Data shown:
- - -

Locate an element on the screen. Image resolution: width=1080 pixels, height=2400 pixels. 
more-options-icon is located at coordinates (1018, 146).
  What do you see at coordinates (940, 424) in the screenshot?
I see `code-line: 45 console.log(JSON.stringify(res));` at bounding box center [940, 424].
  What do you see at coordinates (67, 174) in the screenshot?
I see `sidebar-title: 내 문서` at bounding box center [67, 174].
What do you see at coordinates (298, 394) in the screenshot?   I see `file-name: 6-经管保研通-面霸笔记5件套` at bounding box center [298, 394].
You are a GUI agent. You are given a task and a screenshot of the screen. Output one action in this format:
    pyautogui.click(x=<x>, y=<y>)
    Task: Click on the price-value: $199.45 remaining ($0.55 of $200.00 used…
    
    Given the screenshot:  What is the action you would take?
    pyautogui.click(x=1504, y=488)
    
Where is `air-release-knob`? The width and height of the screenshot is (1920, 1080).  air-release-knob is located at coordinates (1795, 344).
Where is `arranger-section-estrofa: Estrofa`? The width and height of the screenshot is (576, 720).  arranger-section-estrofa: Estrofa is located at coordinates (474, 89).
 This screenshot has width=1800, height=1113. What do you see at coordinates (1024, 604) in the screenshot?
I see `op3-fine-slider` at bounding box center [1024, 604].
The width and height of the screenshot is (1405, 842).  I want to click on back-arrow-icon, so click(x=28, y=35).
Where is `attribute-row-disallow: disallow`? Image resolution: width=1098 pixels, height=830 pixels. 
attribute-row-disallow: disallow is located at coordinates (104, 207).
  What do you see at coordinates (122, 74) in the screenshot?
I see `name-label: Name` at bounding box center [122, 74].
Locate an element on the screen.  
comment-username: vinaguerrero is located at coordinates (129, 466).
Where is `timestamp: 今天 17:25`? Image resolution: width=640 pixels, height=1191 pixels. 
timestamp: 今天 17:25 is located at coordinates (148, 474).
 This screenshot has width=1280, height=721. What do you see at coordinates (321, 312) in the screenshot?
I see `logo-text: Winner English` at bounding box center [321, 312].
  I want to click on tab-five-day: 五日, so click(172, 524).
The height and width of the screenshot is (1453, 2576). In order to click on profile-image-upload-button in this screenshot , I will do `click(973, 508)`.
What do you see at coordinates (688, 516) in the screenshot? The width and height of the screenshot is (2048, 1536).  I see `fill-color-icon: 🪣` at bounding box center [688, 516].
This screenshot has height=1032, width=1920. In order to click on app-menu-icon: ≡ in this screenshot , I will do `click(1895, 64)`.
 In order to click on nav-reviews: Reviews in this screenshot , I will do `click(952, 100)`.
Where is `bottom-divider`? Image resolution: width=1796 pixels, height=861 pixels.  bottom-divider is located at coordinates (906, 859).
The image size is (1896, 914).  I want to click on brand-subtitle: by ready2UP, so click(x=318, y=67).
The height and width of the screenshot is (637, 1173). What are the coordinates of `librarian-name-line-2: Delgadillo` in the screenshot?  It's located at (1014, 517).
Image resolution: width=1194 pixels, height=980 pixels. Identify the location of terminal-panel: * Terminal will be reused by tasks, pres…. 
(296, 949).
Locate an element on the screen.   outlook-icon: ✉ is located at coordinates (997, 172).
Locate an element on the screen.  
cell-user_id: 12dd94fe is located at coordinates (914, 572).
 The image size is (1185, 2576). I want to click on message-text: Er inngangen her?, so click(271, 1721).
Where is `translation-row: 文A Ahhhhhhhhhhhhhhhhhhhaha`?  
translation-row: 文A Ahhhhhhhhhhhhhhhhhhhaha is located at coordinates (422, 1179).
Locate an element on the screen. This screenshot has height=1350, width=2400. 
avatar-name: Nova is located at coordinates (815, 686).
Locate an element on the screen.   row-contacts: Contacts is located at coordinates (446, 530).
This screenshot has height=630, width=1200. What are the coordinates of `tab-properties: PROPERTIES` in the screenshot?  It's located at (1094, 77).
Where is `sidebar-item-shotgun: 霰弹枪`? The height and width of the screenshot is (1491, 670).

- - -

Your assignment: Duplicate, character for character, the records above that begin with the line containing "coordinates (906, 859)." and end with the line containing "This screenshot has height=630, width=1200.".

Solution to the exercise:
Where is `bottom-divider`? Image resolution: width=1796 pixels, height=861 pixels.  bottom-divider is located at coordinates (906, 859).
The image size is (1896, 914).  I want to click on brand-subtitle: by ready2UP, so click(x=318, y=67).
The height and width of the screenshot is (637, 1173). What are the coordinates of `librarian-name-line-2: Delgadillo` in the screenshot?  It's located at (1014, 517).
Image resolution: width=1194 pixels, height=980 pixels. Identify the location of terminal-panel: * Terminal will be reused by tasks, pres…. 
(296, 949).
Locate an element on the screen.   outlook-icon: ✉ is located at coordinates (997, 172).
Locate an element on the screen.  
cell-user_id: 12dd94fe is located at coordinates (914, 572).
 The image size is (1185, 2576). I want to click on message-text: Er inngangen her?, so click(271, 1721).
Where is `translation-row: 文A Ahhhhhhhhhhhhhhhhhhhaha`?  
translation-row: 文A Ahhhhhhhhhhhhhhhhhhhaha is located at coordinates (422, 1179).
Locate an element on the screen. This screenshot has height=1350, width=2400. 
avatar-name: Nova is located at coordinates (815, 686).
Locate an element on the screen.   row-contacts: Contacts is located at coordinates (446, 530).
This screenshot has height=630, width=1200. What are the coordinates of `tab-properties: PROPERTIES` in the screenshot?  It's located at (1094, 77).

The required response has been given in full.